Josephine, is a grandmother and lifelong Flora resident. According to her, Flora has never experienced a significant drug problem…. Josephine maintains that there are at least three known informants among the young people in Flora, and that many residents are frustrated with the local police because they are forcing young people to turn each other in. With considerable nostalgia, she recalls that people in Flora used to be very neighborly; they would talk about their families, joys and troubles, but now, “everybody don’t fool with each other anymore. People keeping to themselves and not inviting each other in their homes.” She says that people are afraid to go out at night. “Most young guys are scared to walk the streets at night because the cops mess with them.” When her 20-year-old nephew does go out at night, she fears for his safety, not because of other Flora residents, but because of law enforcement agents: “Cops know how to scare you into snitching.”
Some community residents view the use of CIs as not only tolerating criminal activity, but also enabling it–greatly diminishing the legitimacy of policing in their eyes. Another Mississippi mother, Sandra, says that her son’s informer was allowed to continue his own criminal enterprise while turning in her son:
“They use people who already have a felony conviction and should be in prison, and give them ‘paper time.’ The week before they arrested my son, they search and arrest this guy. He had weed, crack and money on him. They gave it back to him and let him go on ‘paper time’ for snitching on my son.”
The report concludes by proposing numerous reforms, including the establishment of an informant registry to keep track of people who are trying to work off their own criminal charges, a requirement that law enforcement report crimes committed by their informants, and a ban on using juvenile snitches.
MIT Professor Gary Marx reviews “Snitching”

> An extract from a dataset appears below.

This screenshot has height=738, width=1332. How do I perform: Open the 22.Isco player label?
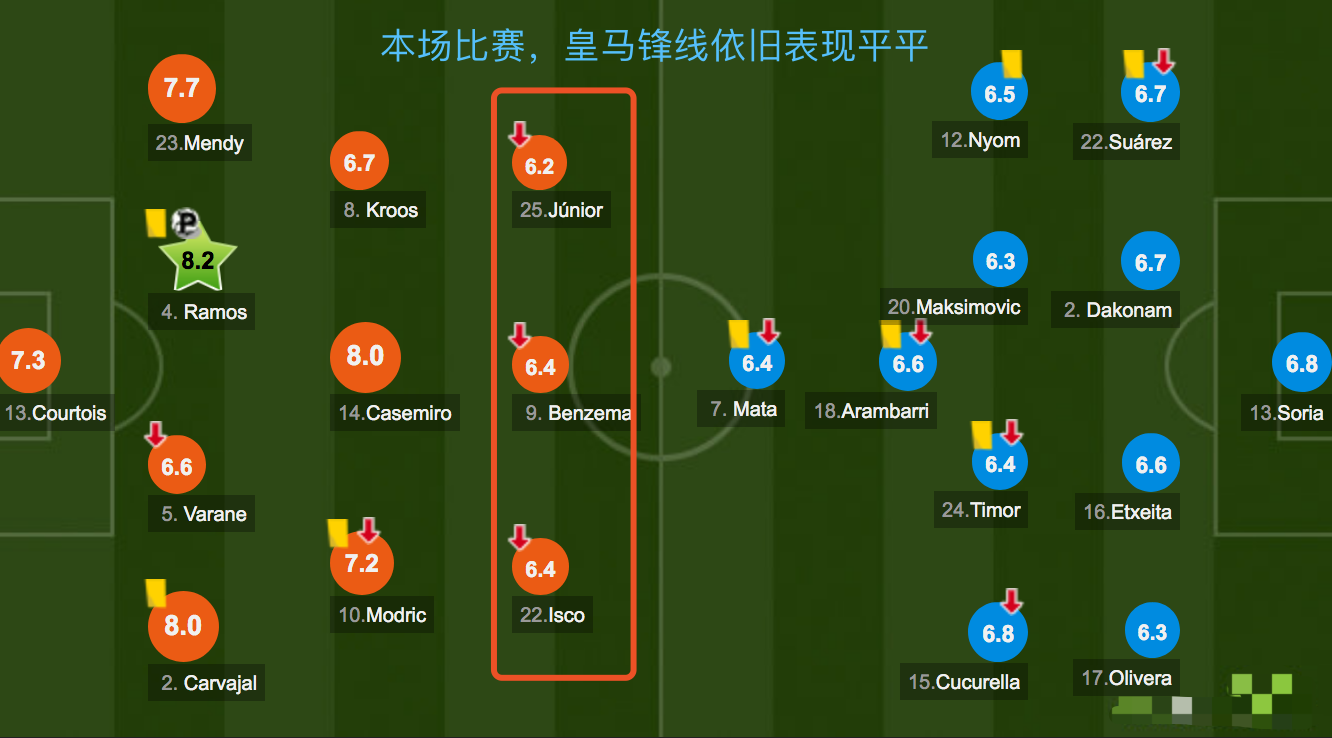click(x=552, y=615)
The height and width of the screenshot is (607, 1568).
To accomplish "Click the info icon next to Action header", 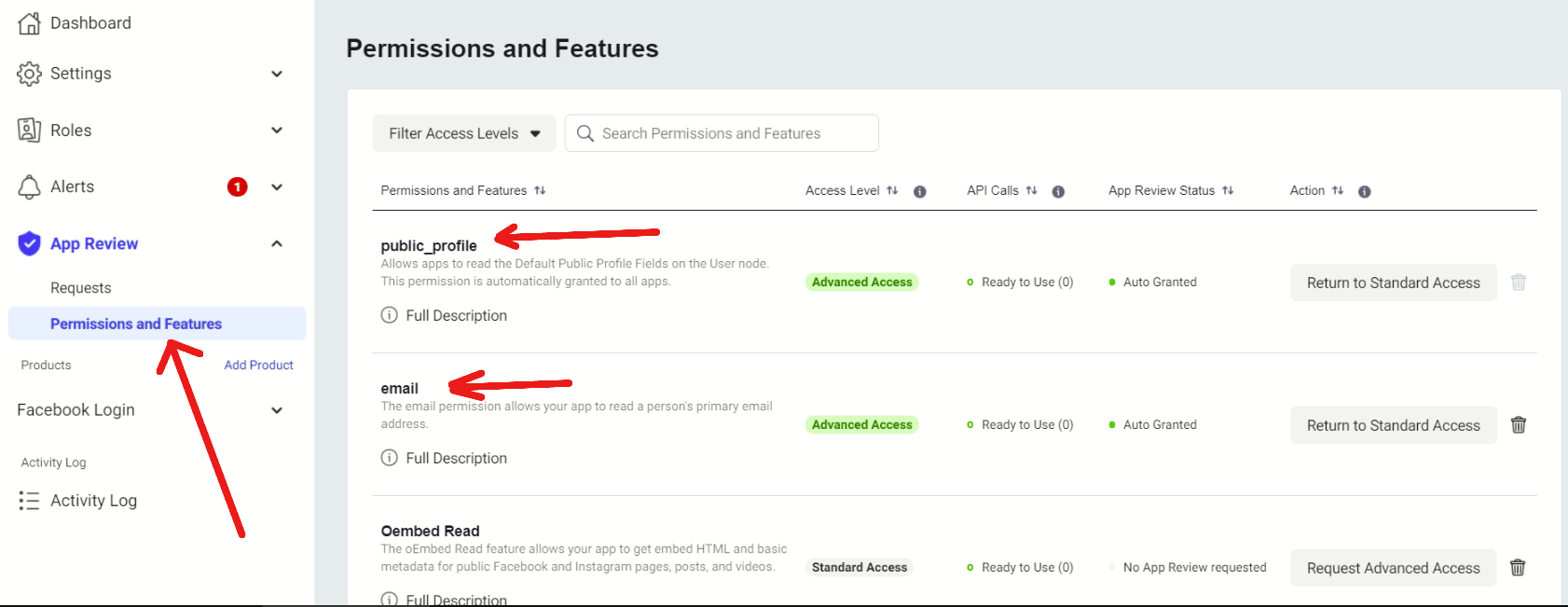I will pyautogui.click(x=1364, y=191).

Gary T. Marx is professor emeritus of sociology, Massachusetts Institute of Technology. He is author of the seminal book Undercover: Police Surveillance in America (1989) and he has written extensively on the new forms of surveillance, social control across borders, and comparative law. His book review of “Snitching,” forthcoming in Theoretical Criminology, is here. Here’s the beginning of the review:
It is rare to encounter a book that nurtures the passion for justice while also remaining respectful of standards of scholarship. Law professor Alexandra Natapoff has done that in a splendidly informative and lively book. The topic of criminal informants (which need not be the same as informants reporting on criminals) has never been has so comprehensively, disturbingly and clearly analyzed — not only should criminal justice practitioners and students be required to read it, they should be tested on it.
Among the most significant and least studied aspects of American criminal justice is how the government obtains evidence. Apart from what can be learned from direct observation, searches, forensics or accidents, authorities in a democracy are forever sentenced to making deals, rewards, threats, manipulation, covert surveillance, undercover operations and tips. Negotiation, compromise and voluntary compliance play a much larger role than in more authoritarian societies lacking our expansive notion of procedural rights. Coercion, deception and actions off the books are just beneath the veneer and support the table of our high civic ideals — ironically partly because of them.